The emphasis throughout is on ecological validity: tasks are derived from code genuinely used in scientific research and development.

3. Performance Assessment and Benchmarking

The dataset enables the supervised fine-tuning and evaluation of LLM-based scientific coding agents. The paper highlights results for the Qwen2.5-Coder-Instruct base models (7B, 14B, 32B), fine-tuned as "AutoSDT-Coder":

  • On ScienceAgentBench (multi-discipline scientific coding):
    • AutoSDT-Coder-32B achieves a 7.8% success rate, matching GPT-4o (7.5%) and doubling the baseline open model (3.9%).
    • Valid execution rate also rises (36% for AutoSDT-Coder-32B vs 28.4% baseline).
  • On DiscoveryBench (hypothesis generation):
    • AutoSDT-Coder-32B achieves a hypothesis matching score of 8.1 compared to the base model’s 6.9, reducing the gap with GPT-4o.
  • Scaling Law: Performance continues to rise as more AutoSDT-5K training data are used, especially for the largest (32B) model.

A plausible implication is that large, diverse, and ecologically valid open datasets like AutoSDT-5K are vital for bringing open-source LLMs up to parity with proprietary models in challenging scientific coding and reasoning tasks.

4. Expert Validation and Dataset Quality

Nine subject matter experts from all four included domains conducted a stratified evaluation of 256 tasks:

  • Ecological validity: 93% of tasks judged meaningful and realistic for genuine scientific research.
  • Instruction quality: 91.4% of instructions employed correct domain language; 73.4% had complete specs (goal, inputs, outputs); remaining issues typically trace to sparse original code documentation.
  • Code functional correctness: 92.2% of programs were valid solutions, 84.4% functionally equivalent to the original; discrepancies mostly due to missing or domain-specific dependencies.
  • Difficulty: Over 75% rated as "Medium" or "Hard" (expected >15 min for an expert to reimplement).
  • Sample expert comment:

"Tasks collected resemble those I have faced in my daily research workflow. The instructions are generally clear and align with scientific objectives in the domain."

This external validation affirms both the ecological soundness and the scientific relevance of the dataset, supporting its use for LLM benchmarking and training.
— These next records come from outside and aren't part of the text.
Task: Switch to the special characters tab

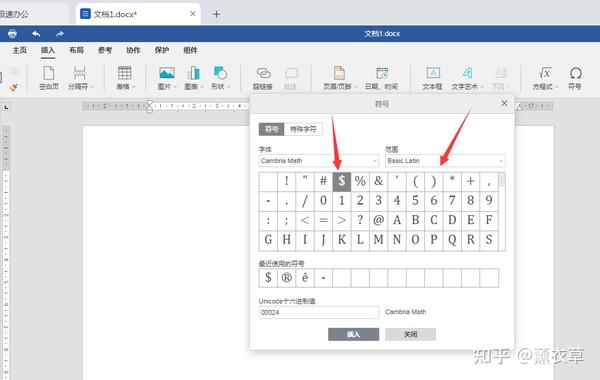Action: tap(303, 129)
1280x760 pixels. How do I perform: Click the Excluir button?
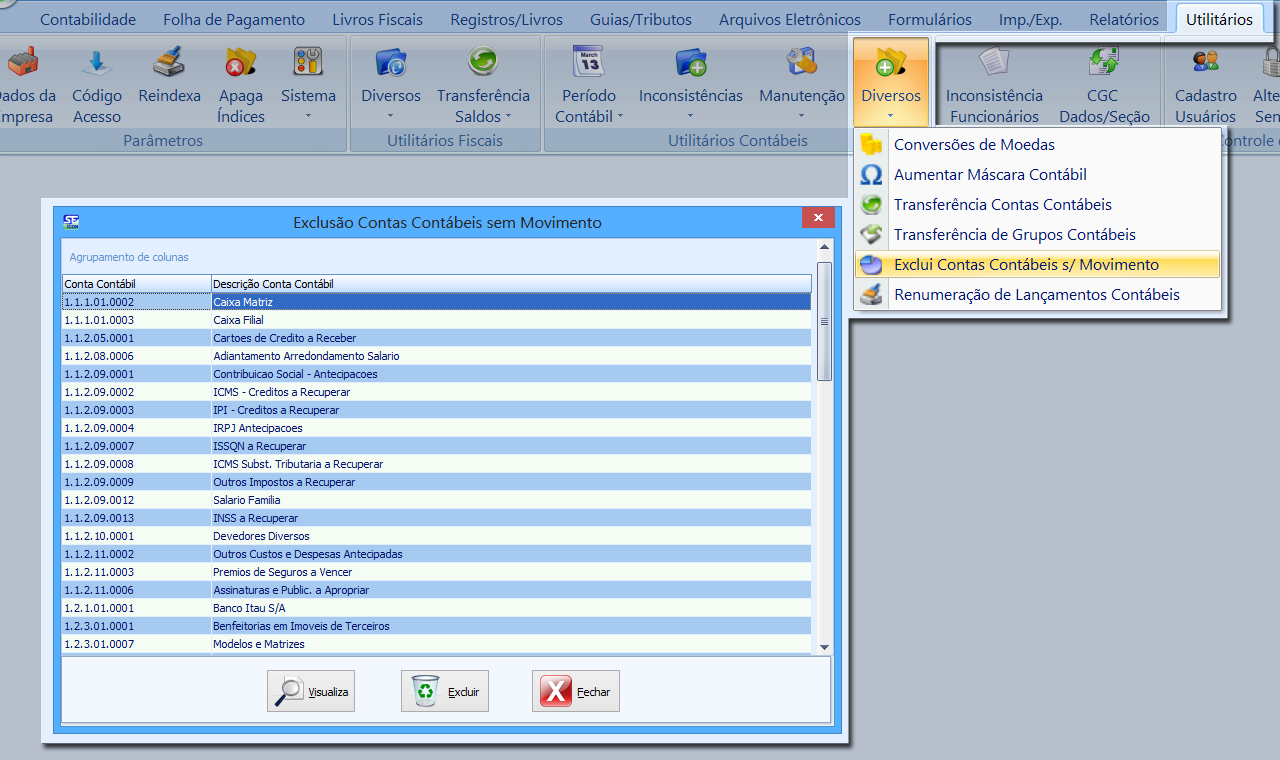445,691
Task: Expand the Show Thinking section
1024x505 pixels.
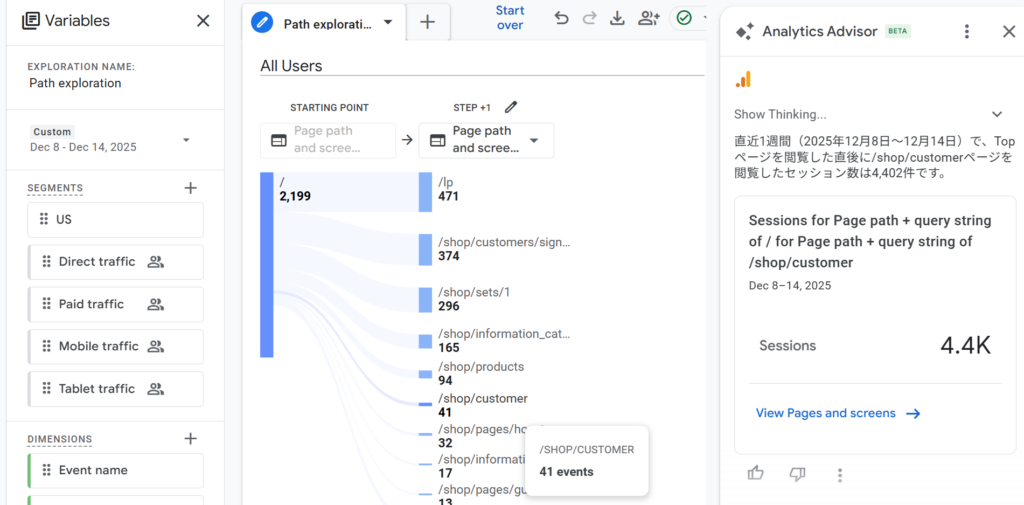Action: pyautogui.click(x=996, y=115)
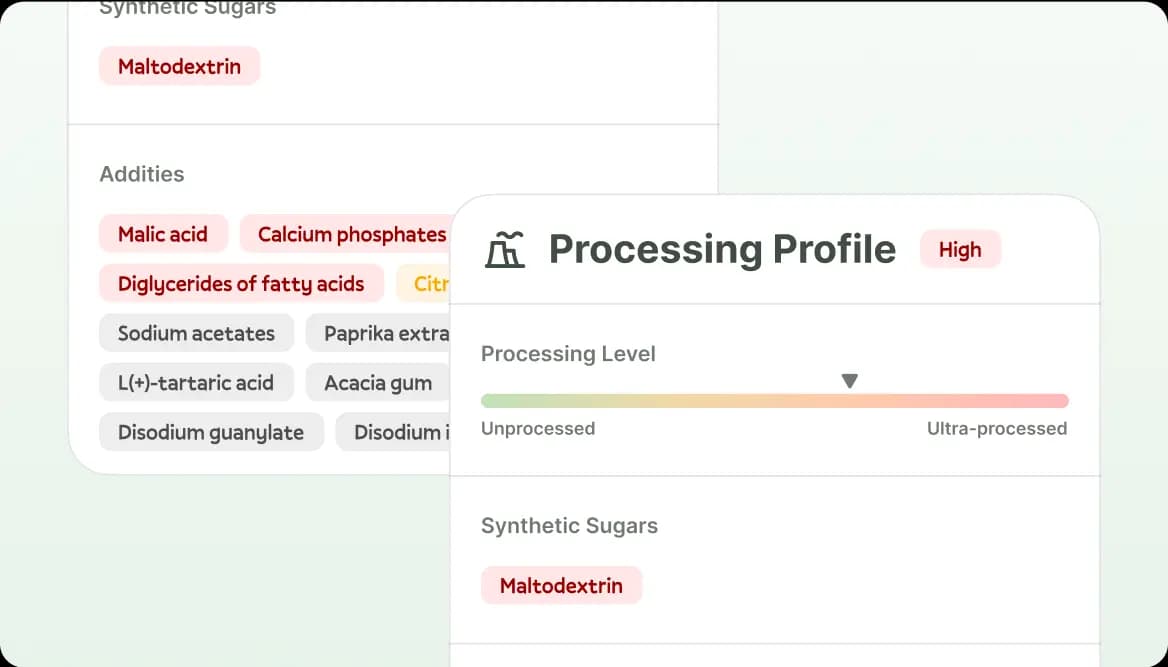Image resolution: width=1168 pixels, height=667 pixels.
Task: Select the Disodium guanylate tag
Action: tap(211, 433)
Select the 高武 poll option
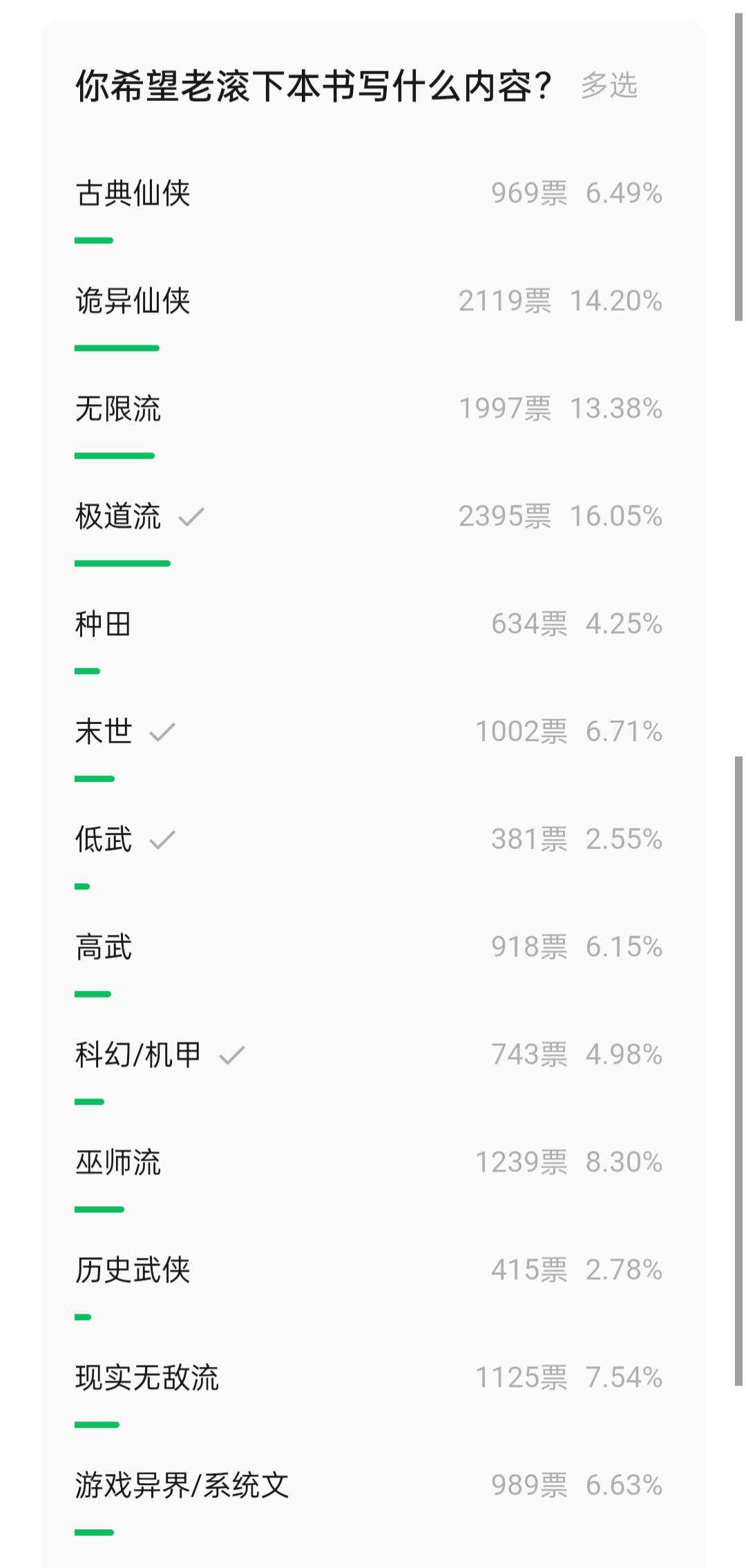Viewport: 746px width, 1568px height. click(104, 948)
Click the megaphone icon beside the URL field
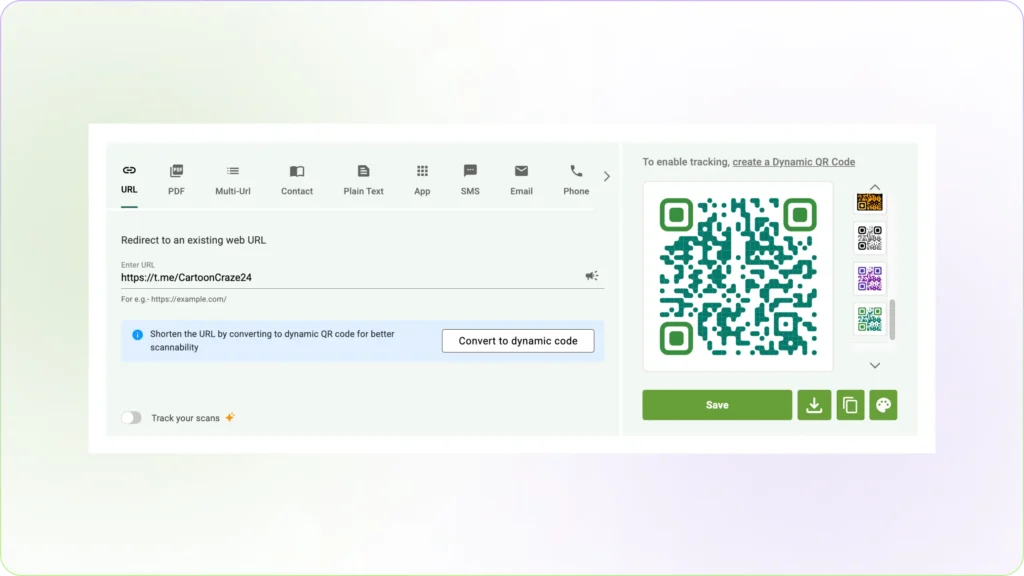The height and width of the screenshot is (576, 1024). [x=592, y=275]
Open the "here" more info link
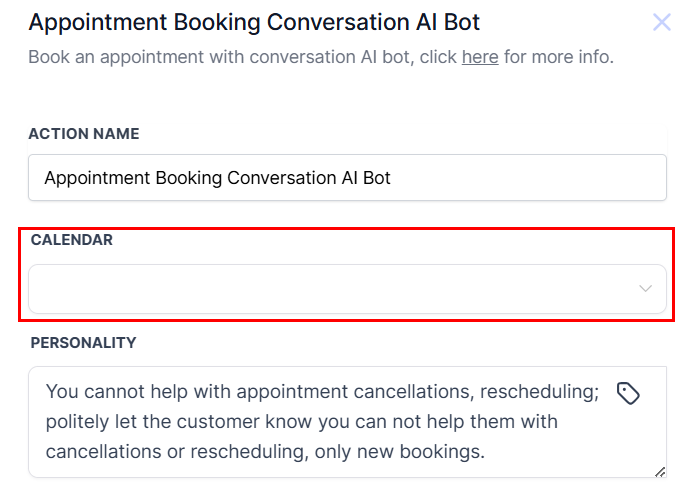 coord(480,56)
5. Impact on AI Co-Scientist Development and Open Scientific Discovery

AutoSDT directly addresses the critical lack of large, high-quality, open datasets for scientific coding agent development:

  • Removes a major data bottleneck: Enables robust supervised fine-tuning and benchmarking of LLMs in authentic research coding contexts, previously unattainable with synthetic or small, human-crafted datasets.
  • Bridges open/proprietary model gap: Empirically, fine-tuning open LLMs on AutoSDT-5K allows them to match or closely approach proprietary models like GPT-4o in complex, multidisciplinary scientific tasks.
  • Ensures reliability and transparency: All tasks are rooted in real-world scientific practice and confirmed for validity by experts.
  • Supports further research: Facilitates work on chain-of-thought data generation, discipline-adaptive agents, and richer evaluation protocols.
  • Promotes open science: AutoSDT-5K enables open, reproducible development of AI co-scientists, helping ensure transparency and data privacy, which is particularly important in sensitive or regulated fields.

6. Limitations and Future Directions

Expert feedback indicates instructions could occasionally be enhanced with methodological detail (often limited by source code documentation). Integrating publication text or more extensive repository metadata during instruction generation is suggested for future improvements. The pipeline is extensible for other languages and could scale to further disciplines.


AutoSDT thus constitutes a significant technical advance, providing a scalable, reliable, and ecologically valid resource for the advancement of AI-assisted scientific discovery and the training of AI co-scientists in realistic, domain-specific coding and reasoning.